Vermont Street is the curviest street of San Francisco
Located in the Potrero Hill district of San Francisco, in Northern California, Vermont Street is said to be the crookedest street in the United States. Hold on to the steering wheel and get ready for a series of hairpin turns on a stretch of roadway that few travelers and locals know about.
Where is Vermont Street?
Located near McKinley Square, the one way (downhill) street runs north-south from Division Street to Cesar Chavez Street. It is paved with concrete. It is dubbed as the crookedest in the world in competition with the better-known Lombard Street because of its steeper grade and tighter turning radius between each switchback. Around one million cars drive down it every year. Originally it was a two-way street, but in 1939 it became one-way going down.

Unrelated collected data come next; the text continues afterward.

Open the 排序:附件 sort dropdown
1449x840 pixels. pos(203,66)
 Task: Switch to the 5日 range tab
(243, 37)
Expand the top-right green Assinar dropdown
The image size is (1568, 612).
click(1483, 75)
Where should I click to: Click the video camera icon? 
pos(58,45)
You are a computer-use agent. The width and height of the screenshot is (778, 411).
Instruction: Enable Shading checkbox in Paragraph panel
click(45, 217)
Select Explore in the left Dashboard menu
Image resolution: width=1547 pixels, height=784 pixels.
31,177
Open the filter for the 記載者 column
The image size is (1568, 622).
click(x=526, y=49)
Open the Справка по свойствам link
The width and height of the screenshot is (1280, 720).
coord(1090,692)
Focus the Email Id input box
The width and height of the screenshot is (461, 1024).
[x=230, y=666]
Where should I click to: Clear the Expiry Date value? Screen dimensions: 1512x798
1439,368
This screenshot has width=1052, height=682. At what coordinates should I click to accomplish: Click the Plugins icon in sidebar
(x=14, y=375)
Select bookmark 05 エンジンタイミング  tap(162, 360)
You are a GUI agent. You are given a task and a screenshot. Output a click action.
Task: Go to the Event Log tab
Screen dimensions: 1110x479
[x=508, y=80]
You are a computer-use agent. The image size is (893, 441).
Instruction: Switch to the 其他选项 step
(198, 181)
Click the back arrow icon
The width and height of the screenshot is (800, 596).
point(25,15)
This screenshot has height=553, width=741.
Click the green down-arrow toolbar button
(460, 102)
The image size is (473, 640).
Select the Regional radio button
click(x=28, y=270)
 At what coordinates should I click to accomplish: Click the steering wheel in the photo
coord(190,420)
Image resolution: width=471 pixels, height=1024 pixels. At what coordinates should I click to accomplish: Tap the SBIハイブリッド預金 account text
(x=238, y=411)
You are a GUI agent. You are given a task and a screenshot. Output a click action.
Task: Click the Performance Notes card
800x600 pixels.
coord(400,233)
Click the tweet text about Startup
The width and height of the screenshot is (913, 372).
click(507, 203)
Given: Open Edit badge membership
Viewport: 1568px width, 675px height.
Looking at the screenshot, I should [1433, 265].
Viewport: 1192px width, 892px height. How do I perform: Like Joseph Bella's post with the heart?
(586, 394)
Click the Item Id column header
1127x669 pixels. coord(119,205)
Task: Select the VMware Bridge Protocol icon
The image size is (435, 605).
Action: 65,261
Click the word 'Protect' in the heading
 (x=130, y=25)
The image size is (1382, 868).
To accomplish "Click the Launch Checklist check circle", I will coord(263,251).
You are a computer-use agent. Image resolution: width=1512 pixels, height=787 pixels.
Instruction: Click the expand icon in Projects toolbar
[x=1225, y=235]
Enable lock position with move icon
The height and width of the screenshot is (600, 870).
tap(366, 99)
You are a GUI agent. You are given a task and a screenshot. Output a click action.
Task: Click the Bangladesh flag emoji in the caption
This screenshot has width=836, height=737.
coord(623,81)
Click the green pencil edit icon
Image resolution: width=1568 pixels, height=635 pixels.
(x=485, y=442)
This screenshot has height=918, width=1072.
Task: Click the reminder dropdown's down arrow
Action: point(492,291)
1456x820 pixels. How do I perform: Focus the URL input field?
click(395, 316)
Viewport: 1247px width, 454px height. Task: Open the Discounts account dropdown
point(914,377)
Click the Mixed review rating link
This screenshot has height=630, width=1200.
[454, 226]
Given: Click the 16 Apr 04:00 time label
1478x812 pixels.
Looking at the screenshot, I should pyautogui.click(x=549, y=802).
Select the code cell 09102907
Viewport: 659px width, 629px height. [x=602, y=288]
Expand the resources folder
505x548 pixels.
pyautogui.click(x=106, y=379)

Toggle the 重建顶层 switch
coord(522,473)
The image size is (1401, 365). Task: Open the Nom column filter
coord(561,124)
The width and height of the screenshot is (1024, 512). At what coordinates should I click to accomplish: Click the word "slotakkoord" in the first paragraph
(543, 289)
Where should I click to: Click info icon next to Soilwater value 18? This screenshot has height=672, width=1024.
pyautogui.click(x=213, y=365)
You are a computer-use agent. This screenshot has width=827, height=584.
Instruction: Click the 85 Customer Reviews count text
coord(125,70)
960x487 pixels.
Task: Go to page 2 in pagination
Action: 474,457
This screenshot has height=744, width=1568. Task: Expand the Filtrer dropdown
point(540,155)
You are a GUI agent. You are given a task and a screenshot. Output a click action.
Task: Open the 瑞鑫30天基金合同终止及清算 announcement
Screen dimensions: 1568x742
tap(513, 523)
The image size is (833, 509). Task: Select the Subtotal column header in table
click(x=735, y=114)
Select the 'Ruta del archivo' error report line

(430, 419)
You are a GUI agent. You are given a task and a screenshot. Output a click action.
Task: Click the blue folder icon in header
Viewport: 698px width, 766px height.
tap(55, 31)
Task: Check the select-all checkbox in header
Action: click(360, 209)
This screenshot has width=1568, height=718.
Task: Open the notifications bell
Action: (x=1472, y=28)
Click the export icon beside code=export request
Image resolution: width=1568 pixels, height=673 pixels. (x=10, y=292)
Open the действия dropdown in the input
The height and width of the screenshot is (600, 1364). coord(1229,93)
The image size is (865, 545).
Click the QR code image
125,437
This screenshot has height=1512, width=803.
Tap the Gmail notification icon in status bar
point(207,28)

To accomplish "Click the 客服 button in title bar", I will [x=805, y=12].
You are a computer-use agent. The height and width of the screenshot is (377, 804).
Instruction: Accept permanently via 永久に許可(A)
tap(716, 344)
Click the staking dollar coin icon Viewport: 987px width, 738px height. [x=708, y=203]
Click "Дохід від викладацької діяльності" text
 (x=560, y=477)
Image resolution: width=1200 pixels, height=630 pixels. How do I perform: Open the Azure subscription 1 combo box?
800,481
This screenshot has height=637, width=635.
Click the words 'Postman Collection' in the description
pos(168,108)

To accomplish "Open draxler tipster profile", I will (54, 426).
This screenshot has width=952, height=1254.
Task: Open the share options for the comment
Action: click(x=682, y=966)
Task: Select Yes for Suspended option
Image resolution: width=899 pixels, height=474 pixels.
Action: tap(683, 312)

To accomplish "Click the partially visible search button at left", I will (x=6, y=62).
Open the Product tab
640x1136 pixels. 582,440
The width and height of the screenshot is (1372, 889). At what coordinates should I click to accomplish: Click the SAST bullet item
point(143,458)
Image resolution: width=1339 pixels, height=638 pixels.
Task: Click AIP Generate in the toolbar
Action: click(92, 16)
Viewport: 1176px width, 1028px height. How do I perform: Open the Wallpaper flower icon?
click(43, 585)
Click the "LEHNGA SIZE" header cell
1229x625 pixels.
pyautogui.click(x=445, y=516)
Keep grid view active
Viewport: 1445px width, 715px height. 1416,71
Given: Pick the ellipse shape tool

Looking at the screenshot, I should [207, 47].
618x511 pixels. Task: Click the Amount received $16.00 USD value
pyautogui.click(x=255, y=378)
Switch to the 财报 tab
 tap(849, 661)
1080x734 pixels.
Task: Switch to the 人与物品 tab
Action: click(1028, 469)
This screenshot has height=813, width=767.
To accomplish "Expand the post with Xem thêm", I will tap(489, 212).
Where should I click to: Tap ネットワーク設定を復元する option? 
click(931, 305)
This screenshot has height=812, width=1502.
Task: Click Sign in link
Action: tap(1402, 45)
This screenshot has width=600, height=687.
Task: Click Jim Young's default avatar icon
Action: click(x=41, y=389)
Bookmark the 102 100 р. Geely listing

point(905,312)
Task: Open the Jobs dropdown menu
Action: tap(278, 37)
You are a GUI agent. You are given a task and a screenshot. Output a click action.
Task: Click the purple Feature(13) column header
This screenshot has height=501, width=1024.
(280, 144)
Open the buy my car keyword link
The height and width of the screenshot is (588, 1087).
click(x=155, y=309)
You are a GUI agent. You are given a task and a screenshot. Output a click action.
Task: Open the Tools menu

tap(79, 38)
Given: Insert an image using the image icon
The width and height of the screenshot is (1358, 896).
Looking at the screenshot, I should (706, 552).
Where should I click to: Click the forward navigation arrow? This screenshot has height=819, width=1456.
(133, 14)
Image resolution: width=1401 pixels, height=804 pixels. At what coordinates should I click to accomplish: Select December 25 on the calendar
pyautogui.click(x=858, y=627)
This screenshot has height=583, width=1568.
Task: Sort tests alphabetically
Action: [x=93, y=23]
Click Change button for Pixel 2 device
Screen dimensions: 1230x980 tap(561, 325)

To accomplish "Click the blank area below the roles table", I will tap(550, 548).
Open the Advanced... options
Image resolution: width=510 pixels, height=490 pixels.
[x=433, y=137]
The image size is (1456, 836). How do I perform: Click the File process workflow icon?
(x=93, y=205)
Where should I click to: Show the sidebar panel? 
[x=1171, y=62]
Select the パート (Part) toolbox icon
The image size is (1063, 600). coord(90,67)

Is Vermont Street challenging?
The street has seven sharp turns. Parking is available at the top of the street. The street has a 14.3 percent grade and has five full turns and two half turns. The paving bricks are a little slippery, and the turns are tight. The only warning you’ll get before you go over the crest of the hill is a yellow sign with the squiggly-arrow on it. After that, you’re on your own as you rumble down uneven cement, broken pavement, and if you’re driving a large sized vehicle, avoiding nicking your bumper on the sides of the concrete walls.
Where was Bullitt filmed?
It’s been featured in countless movies such as 1973’s Magnum Force where Clint Eastwood as Dirty Harry maneuvers around its hairpin turns and in the 1968 film, Bullitt, where Steve McQueen pilots his Mustang.